** Start of DOCUMENT SEGMENT **
Haby and Jennison at their exhibition at the National Gallery of Victoria.
They loved how fiercely protective the mothers were of their babies and the “nursery trees” full of young bats being tended to by their elders at the riverside colony.
The bats, who have been listed as vulnerable to extinction under national environment law, have become the latest muse for the artists.
As part of the National Gallery of Victoria’s Melbourne Now exhibition, Haby and Jennison have created an extraordinary 35-metre-long collage depicting a reimagined habitat for the bats.
Their rejuvenated forest is a collage that adorns the walls from ceiling to floor and draws on more than 100 existing works at the gallery, showing an idyllic habitat, free from human development, nestled in the banks of the Birrarung, the original Wurundjeri name for the Yarra.
There are lush, towering trees with hanging bats and native Australian plants including eucalyptus and blooming bottlebrush. When the forest is illuminated, it shifts from green mornings to nocturnal blues against a 24-minute sound loop.
The world’s top scientists delivered their “final warning” this week in a United Nations report on the climate crisis, as rising greenhouse gas emissions push the world to the brink of irrevocable damage that only swift and drastic action can avert.
The artists hope their exhibition will serve as another reminder of the urgency to act now to protect the environment.
“There is a massive climate emergency out there, and we all need to step up individually,“Jennison said.
“I hope the work inspires people to reciprocate with nature in whatever way they can. It can be a glorious thing because you reconnect with what’s important and why we’re here.”
Haby said she hoped the exhibition would help people understand bats and the crucial role they play in the environment.
“We hope we can make as many people as possible fall in love them, understand what they do and change their perception,” she said. “Instead of being scared of them, they could start seeing it as a privilege to live close to a colony.”
Haby and Jennison hope their work will serve as another reminder of the urgency to act now to protect the environment.
Their exhibition, titled the remaking of things, will be on display at the Ian Potter Centre at the National Gallery of Victoria until August 20.
** End of DOCUMENT SEGMENT **
** Start of DATA **
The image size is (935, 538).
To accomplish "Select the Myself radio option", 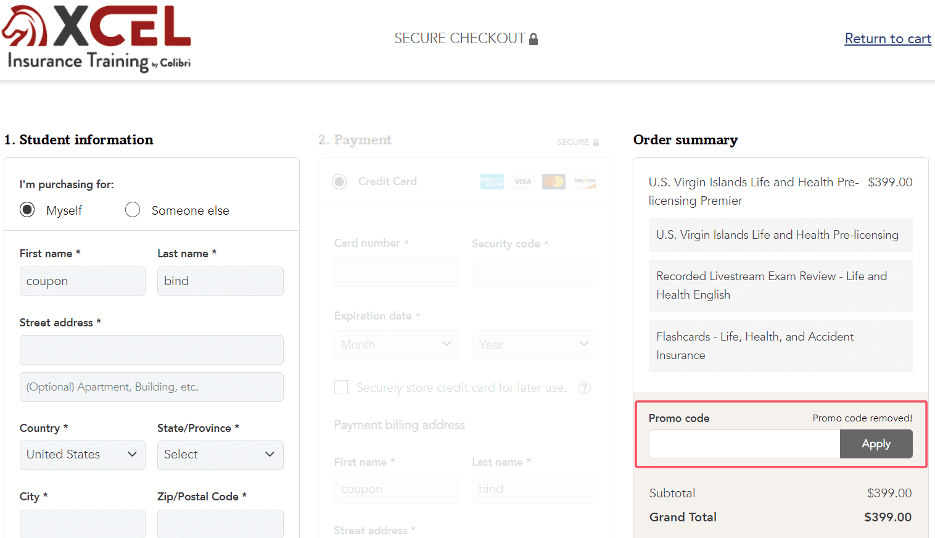I will click(27, 210).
** End of DATA **
# [REQUIRED WORK]
1. In the article about the bat collage, where and until what date will the exhibition be on display?
2. Based on the article about the bat collage, decide whether each statement is true. Answer yes or no, and quote the words from the article that decide it.
(a) The collage draws on more than 100 existing works at the gallery.
(b) The sound loop that plays with the forest lasts 24 minutes.
(c) The bats are listed as endangered under national environment law.
3. Repeat word for word the part of the article about the bat collage starting at "The bats, who" and ending at "for the bats.".

# [ANSWERS PER TASK]
1. At the Ian Potter Centre at the National Gallery of Victoria, until August 20.

2.
(a) Yes: "draws on more than 100 existing works at the gallery"
(b) Yes: "against a 24-minute sound loop"
(c) No: "listed as vulnerable to extinction under national environment law"

3.
The bats, who have been listed as vulnerable to extinction under national environment law, have become the latest muse for the artists.
As part of the National Gallery of Victoria’s Melbourne Now exhibition, Haby and Jennison have created an extraordinary 35-metre-long collage depicting a reimagined habitat for the bats.